→ **Task**
Copy each line of the records below that has "computer" in it.
=== Source material ===
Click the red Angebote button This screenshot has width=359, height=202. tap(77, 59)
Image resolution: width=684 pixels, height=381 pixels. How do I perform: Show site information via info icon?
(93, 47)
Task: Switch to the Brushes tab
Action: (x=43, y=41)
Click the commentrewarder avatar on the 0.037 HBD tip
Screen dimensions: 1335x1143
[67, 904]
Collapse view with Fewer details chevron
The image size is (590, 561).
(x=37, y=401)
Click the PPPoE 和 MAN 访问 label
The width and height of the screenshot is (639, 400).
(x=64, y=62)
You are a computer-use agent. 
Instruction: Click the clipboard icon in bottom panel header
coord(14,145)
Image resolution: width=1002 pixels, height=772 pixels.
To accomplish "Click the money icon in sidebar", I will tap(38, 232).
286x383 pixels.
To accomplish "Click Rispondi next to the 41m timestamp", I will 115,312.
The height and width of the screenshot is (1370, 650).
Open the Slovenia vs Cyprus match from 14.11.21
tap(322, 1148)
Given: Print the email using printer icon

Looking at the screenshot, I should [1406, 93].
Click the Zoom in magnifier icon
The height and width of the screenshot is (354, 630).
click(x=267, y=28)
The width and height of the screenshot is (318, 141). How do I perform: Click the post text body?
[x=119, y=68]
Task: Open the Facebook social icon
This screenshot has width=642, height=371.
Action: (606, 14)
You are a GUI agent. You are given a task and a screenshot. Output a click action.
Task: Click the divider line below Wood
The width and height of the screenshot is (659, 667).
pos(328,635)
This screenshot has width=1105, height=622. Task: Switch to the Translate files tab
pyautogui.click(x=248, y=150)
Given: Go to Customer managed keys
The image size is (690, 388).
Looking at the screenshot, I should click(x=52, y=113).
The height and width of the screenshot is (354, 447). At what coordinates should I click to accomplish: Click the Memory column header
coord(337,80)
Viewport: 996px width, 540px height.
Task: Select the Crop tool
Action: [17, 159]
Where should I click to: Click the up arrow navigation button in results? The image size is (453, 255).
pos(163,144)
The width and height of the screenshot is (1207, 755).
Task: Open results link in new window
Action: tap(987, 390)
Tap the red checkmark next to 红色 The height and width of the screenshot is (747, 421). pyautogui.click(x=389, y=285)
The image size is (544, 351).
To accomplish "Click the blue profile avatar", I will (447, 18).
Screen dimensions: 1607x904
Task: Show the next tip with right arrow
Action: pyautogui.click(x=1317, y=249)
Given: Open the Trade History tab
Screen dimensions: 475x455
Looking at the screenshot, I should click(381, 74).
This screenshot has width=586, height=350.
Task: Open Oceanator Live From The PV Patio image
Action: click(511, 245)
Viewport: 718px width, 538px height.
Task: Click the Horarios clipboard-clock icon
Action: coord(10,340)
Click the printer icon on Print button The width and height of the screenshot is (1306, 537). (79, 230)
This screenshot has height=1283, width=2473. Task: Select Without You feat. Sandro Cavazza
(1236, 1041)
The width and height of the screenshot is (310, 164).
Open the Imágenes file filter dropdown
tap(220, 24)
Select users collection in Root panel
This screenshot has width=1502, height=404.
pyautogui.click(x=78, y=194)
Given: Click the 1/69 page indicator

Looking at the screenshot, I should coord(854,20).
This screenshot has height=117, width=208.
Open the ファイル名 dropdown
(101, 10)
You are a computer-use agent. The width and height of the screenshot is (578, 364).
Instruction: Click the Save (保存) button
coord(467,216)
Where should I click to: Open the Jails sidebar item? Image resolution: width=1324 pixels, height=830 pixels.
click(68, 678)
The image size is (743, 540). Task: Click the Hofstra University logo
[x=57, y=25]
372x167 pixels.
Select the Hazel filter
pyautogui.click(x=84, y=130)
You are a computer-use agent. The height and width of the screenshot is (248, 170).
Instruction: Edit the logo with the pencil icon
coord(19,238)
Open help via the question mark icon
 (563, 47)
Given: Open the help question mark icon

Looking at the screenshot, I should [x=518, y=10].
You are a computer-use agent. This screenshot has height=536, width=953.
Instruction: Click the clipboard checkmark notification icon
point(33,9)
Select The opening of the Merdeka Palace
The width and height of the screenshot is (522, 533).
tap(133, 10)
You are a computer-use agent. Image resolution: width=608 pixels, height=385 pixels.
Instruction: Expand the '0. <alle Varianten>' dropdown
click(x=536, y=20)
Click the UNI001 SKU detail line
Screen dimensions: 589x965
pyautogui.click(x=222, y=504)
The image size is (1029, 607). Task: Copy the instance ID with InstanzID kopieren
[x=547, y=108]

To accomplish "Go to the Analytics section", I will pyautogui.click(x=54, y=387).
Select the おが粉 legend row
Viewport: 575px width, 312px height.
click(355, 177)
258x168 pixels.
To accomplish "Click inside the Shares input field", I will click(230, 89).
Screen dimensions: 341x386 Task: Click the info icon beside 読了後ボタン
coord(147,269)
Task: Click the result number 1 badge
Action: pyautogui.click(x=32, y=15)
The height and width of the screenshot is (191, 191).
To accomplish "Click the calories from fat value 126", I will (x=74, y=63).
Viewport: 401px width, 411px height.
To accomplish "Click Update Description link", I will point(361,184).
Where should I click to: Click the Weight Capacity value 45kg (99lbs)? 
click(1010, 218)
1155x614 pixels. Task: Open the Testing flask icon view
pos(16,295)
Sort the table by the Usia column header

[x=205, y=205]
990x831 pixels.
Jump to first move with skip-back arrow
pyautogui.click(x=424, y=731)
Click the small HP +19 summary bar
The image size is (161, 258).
===
→ **Solution for this exercise**
You are a computer-use agent. 
You are a computer-use agent. The width and height of the screenshot is (578, 364).
You are a computer-use agent. The height and width of the screenshot is (248, 170).
You are a computer-use agent. This screenshot has height=536, width=953.
You are a computer-use agent. Image resolution: width=608 pixels, height=385 pixels.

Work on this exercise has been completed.